Clete thought about it. “Yeah, he called, but he didn’t have an appointment.”
“What do you want me to tell him?”
Clete put a mint in his mouth and took his comb out of his pocket. He widened his eyes to wake himself up. “Send him on through,” he said.
The nature of Clete’s vocation did not allow him selectivity. Daily he came in contact with bail skips, pathological liars, bill collectors, loan-company operatives who ran sales scams in slums, wife batterers, runaway girls who had been raped by their fathers and brothers, attorneys who were kept on retainers by pimps and drug dealers, and insurance reps who convinced doped-up accident victims in hospital beds to sign claim waivers. The subculture that provided his livelihood was predatory and Darwinian and often without mercy, but to those who lived inside it, it was as natural a way of life as a zoning board licensing porn theaters and massage parlors in a residential neighborhood comprised primarily of elderly and poor people.

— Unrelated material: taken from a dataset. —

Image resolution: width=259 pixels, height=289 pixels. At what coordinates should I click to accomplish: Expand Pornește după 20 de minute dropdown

Clete dealt with problematic situations among his clientele in the way a field surgeon would treat a gangrenous wound, or perhaps in the way a nurse in a third-world typhus ward would treat her patients. He clicked off a switch in his head and did not think about what his eyes saw and what his thoughts told him and what his hands were required by necessity to do.

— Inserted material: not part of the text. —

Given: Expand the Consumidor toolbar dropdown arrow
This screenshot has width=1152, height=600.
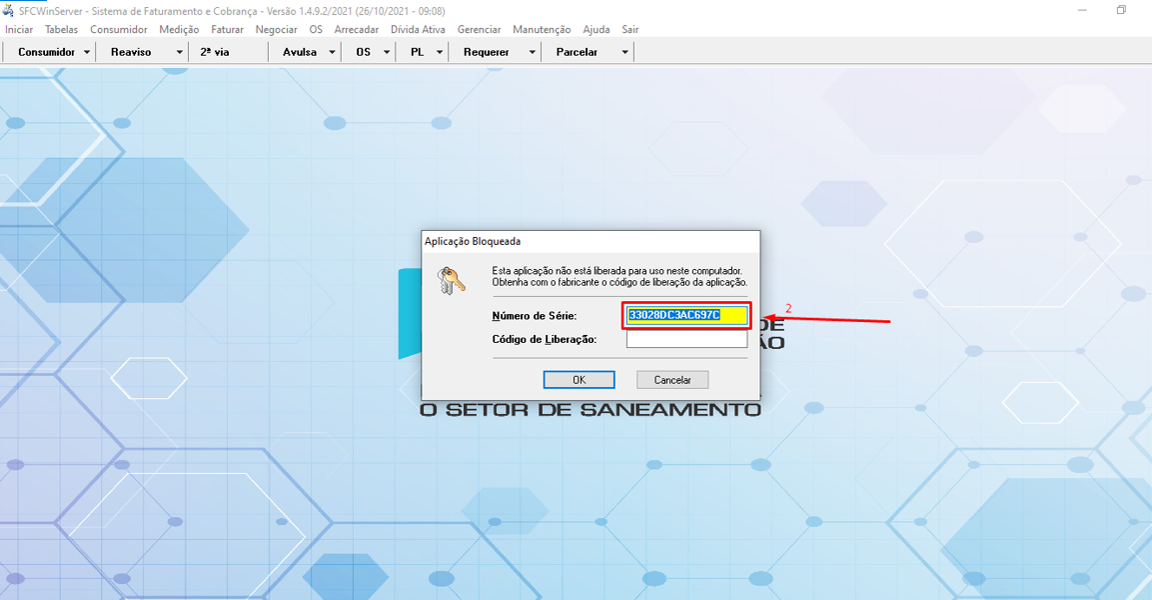Looking at the screenshot, I should point(87,52).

Dealing with people from the mainstream presented a different kind of challenge. Non-felons, people who attended church and ran businesses and belonged to civic clubs, upscale women whose faces wore the ceramic glaze of Botox, came to him in almost secretive fashion, explaining their problems in meticulous detail, keeping the wounds green and festering as they talked about seeking justice. Almost always they attributed the origins of their problems to the misdeeds of others. They considered themselves normal and without blinking lied both to him and to themselves. At the end of their relationship with Clete, no matter how positive the outcome, they had a way of not recognizing him on the street.
What bothered Clete most about Layton Blanchet was his manic level of energy and the power that seemed to flow through his arm when he shook hands, as though control of the other person was supposed to begin as soon as Layton’s fingers crawled up someone’s wrist. The freshness of Layton’s expensive clothes and the intense clarity of his eyes made Clete think of a sailing ship bursting through waves, or in a darker mode, of an avaricious Greek warrior dropping from inside a wooden horse into the silent streets of Troy.

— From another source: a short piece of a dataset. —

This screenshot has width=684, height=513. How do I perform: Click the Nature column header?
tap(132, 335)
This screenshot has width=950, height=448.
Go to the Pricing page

“This is where you work, huh?” Layton said, seating himself in the umbrella’s shade without being asked. “Dave Robicheaux and I were talking about you not long ago. I’m glad you’re making it in New Iberia. It can be a tough town for outsiders, you know, and all that antebellum family crap. Where’d you get that bunch in the waiting room? You bus them in from detox?”
“Jerry Springer does referrals for me.”